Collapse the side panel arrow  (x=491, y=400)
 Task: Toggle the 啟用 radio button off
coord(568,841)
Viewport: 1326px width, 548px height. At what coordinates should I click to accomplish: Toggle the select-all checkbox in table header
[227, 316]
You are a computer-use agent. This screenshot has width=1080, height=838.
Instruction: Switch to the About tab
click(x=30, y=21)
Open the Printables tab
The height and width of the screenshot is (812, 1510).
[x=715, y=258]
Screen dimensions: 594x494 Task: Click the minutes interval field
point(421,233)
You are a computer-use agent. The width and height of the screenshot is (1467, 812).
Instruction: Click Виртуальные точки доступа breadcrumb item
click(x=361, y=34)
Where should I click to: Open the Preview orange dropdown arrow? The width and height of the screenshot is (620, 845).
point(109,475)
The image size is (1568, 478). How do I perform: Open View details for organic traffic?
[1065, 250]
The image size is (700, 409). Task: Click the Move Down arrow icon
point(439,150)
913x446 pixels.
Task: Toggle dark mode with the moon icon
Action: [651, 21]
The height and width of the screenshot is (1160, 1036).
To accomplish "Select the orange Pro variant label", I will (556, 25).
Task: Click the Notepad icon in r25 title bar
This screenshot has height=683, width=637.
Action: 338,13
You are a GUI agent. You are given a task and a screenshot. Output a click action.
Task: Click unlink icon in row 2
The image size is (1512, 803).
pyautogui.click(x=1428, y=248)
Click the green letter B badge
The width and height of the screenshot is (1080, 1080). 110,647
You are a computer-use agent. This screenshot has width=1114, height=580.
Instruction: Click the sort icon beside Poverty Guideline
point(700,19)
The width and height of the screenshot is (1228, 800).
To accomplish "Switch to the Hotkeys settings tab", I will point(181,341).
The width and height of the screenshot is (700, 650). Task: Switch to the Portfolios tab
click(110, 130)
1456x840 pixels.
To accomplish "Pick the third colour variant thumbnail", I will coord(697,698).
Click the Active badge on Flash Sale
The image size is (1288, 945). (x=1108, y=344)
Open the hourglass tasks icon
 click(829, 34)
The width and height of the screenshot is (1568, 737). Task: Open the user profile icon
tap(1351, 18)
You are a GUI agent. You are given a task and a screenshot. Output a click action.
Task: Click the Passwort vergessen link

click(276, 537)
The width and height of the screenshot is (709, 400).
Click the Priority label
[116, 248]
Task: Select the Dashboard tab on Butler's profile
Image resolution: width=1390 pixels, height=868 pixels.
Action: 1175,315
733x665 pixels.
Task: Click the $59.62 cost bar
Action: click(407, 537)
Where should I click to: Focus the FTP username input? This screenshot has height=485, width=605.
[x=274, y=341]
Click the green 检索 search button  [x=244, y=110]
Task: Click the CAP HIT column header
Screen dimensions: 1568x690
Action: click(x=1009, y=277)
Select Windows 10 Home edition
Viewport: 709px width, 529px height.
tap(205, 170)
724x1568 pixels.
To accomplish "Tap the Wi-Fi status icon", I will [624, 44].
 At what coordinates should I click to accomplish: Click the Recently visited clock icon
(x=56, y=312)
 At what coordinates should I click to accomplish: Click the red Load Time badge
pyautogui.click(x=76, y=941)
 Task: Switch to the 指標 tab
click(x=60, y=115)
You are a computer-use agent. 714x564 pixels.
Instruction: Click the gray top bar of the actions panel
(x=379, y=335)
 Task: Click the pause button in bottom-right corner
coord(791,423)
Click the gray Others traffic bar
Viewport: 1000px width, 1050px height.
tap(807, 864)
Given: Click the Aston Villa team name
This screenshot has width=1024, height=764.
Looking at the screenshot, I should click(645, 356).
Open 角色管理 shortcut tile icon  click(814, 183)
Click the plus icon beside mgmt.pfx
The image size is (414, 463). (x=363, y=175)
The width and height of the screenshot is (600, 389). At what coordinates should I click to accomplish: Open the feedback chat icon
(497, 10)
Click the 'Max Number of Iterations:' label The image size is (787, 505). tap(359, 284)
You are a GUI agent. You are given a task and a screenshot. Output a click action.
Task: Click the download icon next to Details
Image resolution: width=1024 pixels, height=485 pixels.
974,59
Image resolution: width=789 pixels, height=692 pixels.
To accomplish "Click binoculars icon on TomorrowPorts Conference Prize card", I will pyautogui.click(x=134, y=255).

----

Problem details >> Note how many lines in the material hold the word "variant", and give that number by itself.

Reply >> 2